(Extracted entries)

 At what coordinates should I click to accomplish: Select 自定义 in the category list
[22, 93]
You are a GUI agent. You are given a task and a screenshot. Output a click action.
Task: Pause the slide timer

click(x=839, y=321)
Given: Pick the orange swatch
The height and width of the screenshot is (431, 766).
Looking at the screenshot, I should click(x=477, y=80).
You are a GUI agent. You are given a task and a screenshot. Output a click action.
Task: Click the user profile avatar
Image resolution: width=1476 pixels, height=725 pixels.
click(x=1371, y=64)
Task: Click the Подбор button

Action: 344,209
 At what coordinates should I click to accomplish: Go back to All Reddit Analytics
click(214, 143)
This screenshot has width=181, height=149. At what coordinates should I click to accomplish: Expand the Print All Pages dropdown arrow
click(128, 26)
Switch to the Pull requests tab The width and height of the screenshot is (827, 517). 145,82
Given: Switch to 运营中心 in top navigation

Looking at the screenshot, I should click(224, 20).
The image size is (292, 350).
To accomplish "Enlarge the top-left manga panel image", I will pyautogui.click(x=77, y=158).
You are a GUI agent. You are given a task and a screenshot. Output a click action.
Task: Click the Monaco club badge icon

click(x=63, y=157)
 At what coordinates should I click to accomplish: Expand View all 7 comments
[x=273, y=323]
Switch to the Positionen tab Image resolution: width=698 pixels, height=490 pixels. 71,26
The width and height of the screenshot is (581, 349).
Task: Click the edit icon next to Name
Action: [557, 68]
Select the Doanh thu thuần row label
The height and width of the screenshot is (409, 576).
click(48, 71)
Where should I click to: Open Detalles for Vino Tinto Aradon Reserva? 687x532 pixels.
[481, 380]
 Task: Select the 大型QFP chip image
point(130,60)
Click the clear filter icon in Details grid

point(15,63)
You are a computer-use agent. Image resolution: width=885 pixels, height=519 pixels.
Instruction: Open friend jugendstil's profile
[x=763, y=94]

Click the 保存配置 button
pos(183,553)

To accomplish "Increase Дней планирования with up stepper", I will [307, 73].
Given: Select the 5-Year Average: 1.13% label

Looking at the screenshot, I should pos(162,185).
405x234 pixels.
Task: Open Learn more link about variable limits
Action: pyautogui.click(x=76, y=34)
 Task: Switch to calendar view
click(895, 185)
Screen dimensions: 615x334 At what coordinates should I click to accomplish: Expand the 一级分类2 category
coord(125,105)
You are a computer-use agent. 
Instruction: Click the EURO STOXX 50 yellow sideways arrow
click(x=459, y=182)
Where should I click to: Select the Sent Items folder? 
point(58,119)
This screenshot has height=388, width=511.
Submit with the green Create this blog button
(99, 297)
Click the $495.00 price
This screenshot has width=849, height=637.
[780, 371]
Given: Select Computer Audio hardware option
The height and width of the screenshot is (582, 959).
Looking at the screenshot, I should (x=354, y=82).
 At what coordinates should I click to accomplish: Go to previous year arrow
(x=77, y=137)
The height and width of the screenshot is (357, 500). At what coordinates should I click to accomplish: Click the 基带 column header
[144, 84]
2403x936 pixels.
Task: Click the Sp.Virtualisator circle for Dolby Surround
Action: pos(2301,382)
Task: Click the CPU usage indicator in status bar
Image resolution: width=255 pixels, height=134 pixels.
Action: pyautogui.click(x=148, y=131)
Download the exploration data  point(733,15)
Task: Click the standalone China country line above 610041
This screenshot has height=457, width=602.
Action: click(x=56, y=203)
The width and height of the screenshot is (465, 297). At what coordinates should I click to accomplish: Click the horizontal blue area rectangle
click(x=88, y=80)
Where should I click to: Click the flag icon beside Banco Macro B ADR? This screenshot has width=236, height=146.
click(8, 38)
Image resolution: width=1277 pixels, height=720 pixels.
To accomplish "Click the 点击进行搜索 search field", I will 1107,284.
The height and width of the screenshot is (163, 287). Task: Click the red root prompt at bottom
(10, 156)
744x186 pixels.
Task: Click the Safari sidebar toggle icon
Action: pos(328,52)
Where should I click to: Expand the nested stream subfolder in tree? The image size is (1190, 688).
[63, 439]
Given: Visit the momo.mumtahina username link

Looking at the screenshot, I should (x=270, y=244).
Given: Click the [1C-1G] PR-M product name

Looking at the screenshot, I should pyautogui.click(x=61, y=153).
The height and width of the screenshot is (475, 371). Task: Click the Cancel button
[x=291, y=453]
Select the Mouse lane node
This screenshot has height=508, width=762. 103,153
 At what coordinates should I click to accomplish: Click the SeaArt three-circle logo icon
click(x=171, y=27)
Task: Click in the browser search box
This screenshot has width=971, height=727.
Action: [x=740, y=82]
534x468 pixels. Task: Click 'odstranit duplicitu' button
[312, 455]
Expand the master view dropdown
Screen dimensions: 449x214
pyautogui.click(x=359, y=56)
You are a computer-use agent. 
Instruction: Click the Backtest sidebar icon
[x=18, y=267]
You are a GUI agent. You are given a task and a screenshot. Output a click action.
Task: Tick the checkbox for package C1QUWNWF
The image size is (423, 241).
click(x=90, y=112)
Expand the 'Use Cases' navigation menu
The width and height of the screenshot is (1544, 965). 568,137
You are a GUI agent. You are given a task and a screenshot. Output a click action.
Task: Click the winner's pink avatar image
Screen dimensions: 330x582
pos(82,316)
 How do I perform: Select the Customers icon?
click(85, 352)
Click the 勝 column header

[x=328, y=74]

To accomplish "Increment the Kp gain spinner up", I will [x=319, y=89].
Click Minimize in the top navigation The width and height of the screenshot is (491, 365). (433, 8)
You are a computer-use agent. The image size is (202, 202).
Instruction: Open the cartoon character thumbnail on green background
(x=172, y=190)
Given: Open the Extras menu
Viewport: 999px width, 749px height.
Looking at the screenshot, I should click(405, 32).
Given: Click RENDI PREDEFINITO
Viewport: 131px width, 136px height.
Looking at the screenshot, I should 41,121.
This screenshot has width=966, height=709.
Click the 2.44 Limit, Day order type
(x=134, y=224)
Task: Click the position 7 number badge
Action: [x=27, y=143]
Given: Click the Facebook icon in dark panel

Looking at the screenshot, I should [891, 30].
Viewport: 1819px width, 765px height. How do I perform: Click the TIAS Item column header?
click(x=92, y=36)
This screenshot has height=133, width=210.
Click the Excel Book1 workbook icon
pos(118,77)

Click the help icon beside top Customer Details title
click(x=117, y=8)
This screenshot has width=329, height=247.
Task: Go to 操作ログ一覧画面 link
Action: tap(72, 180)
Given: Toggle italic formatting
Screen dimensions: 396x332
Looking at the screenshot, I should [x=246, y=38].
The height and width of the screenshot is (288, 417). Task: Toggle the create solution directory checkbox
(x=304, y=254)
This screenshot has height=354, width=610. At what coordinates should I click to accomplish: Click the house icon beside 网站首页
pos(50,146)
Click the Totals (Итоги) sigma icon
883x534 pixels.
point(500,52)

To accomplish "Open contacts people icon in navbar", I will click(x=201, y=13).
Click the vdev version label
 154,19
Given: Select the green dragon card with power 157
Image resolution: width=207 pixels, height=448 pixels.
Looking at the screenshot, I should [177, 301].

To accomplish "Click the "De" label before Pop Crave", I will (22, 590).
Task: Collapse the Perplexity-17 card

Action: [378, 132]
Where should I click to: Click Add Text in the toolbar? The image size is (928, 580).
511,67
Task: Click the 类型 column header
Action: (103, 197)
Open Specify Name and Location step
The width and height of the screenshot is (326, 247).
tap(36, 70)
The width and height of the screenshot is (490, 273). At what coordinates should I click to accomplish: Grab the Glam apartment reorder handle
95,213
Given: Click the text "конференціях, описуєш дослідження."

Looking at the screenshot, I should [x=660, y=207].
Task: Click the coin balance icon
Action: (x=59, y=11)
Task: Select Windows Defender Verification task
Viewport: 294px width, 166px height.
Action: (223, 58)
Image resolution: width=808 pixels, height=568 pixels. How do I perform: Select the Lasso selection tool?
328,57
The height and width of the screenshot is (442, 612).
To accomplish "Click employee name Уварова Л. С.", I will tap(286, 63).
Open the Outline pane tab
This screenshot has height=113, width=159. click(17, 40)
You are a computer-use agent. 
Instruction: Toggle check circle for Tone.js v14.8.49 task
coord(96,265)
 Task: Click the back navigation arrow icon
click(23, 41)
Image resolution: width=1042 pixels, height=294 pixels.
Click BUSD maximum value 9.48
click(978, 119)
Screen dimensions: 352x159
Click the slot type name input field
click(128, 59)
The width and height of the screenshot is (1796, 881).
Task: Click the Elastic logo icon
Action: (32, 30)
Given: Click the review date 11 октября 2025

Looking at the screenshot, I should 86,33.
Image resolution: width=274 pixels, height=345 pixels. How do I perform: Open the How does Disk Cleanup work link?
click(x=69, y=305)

(End Extracted entries)

The answer must consist of each line from the data that includes the string "avatar".

Task: Click the user profile avatar
Task: Click the winner's pink avatar image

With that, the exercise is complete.